**TASK BRIEF**
Find the string "cell" in the records. Copy every line it appears in.

**DATASET RECORDS**
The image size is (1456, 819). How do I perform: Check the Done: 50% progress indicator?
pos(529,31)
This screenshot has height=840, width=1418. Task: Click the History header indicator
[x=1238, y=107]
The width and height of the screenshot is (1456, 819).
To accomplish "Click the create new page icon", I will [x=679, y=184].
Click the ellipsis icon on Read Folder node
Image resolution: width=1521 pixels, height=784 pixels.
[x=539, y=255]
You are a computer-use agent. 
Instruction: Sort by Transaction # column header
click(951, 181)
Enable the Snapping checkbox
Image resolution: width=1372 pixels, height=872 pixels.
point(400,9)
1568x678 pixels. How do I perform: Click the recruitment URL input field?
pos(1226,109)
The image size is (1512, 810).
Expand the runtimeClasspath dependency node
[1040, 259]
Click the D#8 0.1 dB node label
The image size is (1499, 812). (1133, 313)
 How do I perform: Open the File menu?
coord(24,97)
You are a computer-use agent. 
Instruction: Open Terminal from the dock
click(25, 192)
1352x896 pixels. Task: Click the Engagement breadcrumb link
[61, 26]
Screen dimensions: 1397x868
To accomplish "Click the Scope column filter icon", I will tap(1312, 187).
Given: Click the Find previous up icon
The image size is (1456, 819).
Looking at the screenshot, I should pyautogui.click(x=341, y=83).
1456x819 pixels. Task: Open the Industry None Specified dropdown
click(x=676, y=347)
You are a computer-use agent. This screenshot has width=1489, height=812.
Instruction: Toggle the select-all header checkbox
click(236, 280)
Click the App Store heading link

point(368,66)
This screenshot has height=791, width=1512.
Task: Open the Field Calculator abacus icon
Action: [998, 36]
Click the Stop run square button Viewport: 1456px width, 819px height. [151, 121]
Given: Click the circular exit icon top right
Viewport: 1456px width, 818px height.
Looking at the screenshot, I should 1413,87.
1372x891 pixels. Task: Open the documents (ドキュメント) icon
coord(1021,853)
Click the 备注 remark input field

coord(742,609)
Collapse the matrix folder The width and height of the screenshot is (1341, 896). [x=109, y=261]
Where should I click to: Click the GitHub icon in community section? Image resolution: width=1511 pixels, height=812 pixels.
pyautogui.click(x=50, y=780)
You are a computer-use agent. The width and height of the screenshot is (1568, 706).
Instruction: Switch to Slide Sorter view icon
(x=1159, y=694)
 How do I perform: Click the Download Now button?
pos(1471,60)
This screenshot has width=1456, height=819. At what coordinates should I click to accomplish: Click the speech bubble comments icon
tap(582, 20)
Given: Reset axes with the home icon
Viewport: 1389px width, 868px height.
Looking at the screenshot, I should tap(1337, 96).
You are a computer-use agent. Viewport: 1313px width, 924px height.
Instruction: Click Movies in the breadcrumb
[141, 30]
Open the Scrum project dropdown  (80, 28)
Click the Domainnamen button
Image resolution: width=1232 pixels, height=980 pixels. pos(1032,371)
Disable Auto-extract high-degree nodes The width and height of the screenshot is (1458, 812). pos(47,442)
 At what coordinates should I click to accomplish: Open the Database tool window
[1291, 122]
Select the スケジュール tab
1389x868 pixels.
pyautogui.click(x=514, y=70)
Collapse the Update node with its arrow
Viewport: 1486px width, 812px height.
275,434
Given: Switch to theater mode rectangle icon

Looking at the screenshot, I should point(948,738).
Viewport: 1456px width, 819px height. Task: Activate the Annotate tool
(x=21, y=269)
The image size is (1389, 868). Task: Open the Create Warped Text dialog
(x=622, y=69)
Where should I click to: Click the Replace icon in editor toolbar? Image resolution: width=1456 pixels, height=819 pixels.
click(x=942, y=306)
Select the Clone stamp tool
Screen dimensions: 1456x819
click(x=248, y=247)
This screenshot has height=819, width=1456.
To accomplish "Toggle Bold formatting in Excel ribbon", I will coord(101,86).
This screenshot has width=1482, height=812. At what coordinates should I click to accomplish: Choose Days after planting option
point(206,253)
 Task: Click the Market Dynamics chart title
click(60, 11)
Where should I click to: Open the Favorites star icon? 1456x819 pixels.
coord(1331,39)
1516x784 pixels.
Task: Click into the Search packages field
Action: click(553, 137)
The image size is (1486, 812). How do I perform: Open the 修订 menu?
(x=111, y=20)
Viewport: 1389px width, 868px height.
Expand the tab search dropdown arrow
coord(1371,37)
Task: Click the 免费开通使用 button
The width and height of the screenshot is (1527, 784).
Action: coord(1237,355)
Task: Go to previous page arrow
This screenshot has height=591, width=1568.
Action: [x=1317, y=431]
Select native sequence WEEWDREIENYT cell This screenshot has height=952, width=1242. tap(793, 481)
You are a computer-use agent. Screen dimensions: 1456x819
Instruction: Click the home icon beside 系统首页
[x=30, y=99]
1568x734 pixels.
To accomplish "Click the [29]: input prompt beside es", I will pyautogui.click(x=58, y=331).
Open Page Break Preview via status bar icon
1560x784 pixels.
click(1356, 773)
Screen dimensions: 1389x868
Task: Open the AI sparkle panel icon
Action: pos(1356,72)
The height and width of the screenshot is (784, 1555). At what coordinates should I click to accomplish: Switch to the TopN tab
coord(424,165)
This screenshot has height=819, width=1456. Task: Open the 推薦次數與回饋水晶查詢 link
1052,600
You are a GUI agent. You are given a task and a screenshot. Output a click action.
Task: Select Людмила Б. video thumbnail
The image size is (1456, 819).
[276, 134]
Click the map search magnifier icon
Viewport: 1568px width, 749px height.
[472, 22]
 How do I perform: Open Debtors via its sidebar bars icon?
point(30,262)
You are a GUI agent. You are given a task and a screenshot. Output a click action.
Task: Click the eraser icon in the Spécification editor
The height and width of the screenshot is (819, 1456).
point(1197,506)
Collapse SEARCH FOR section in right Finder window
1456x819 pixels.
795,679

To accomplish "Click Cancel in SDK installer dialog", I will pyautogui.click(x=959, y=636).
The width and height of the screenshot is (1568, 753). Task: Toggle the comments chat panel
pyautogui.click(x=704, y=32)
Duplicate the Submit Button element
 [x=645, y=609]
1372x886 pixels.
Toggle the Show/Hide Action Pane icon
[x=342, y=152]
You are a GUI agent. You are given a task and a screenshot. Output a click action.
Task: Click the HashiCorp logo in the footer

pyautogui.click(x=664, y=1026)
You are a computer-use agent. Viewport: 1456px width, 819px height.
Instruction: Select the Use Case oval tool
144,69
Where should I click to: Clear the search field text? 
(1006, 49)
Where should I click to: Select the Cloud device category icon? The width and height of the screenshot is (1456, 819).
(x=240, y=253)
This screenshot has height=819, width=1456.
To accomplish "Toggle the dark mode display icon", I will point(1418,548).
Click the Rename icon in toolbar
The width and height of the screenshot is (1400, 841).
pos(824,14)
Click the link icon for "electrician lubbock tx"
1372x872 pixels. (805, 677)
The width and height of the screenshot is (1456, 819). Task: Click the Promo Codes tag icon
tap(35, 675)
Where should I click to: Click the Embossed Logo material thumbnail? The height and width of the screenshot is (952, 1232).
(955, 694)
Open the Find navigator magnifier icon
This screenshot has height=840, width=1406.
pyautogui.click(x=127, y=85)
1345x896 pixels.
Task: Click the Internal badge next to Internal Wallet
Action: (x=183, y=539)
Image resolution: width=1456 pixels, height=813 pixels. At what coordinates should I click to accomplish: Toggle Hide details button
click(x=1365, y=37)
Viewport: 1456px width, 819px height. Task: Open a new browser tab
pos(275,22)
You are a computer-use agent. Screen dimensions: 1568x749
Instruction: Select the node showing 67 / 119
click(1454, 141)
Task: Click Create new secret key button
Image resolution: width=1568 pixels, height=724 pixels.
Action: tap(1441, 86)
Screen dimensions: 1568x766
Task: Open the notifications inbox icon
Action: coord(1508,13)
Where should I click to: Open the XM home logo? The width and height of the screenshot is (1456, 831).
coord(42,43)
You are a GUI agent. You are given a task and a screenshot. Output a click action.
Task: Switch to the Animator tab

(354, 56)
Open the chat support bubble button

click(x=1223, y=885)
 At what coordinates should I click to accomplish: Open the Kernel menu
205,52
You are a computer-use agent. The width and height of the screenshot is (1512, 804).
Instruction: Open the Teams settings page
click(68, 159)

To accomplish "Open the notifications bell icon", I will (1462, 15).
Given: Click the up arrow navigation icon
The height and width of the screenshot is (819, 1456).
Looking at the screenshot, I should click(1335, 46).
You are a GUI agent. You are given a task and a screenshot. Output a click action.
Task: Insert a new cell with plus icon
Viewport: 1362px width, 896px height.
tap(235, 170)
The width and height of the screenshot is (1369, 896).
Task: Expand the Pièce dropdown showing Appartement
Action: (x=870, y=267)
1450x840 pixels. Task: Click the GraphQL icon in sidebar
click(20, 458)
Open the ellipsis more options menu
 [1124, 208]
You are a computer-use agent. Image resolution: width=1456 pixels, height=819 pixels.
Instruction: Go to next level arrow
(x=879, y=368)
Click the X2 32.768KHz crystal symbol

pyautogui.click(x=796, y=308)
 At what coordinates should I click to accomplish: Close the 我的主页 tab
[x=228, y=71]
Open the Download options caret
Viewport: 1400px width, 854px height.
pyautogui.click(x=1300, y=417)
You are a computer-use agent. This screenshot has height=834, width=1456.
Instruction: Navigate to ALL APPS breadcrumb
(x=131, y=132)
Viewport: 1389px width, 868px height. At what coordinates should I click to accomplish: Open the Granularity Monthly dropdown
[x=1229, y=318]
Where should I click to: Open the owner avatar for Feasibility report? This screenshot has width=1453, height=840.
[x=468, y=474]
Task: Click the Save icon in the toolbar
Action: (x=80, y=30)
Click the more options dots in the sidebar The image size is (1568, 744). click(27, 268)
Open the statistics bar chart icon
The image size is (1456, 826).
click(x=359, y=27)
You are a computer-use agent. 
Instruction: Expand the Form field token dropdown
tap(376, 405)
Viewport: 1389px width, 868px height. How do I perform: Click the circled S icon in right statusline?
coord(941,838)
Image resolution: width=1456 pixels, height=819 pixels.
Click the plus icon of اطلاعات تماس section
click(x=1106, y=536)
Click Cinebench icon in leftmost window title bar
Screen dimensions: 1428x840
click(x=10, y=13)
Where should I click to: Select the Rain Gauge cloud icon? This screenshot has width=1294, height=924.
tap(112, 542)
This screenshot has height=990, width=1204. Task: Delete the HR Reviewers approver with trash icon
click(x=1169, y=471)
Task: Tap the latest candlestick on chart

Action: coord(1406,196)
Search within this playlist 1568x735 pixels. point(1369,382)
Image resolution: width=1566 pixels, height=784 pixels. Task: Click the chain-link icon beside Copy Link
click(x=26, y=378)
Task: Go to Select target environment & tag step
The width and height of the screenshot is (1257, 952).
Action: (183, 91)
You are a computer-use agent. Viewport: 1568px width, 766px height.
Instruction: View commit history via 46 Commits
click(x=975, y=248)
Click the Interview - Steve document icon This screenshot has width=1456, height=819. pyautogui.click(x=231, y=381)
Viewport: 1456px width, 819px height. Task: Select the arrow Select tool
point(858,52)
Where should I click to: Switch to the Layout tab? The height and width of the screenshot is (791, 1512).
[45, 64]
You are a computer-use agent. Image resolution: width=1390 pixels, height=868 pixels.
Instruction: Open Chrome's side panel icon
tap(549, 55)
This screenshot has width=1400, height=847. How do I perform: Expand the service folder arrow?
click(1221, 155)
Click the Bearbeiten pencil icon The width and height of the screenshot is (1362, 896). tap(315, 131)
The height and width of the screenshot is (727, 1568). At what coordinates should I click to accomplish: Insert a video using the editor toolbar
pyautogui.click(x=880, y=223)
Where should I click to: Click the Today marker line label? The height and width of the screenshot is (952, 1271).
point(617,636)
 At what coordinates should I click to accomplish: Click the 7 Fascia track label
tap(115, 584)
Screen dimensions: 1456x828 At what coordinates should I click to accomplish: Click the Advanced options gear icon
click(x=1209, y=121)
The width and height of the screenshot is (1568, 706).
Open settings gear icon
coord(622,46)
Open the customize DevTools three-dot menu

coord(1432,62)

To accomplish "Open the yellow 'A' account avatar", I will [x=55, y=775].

**RESPONSE TO THE TASK**
Select native sequence WEEWDREIENYT cell This screenshot has height=952, width=1242. tap(793, 481)
Task: Insert a new cell with plus icon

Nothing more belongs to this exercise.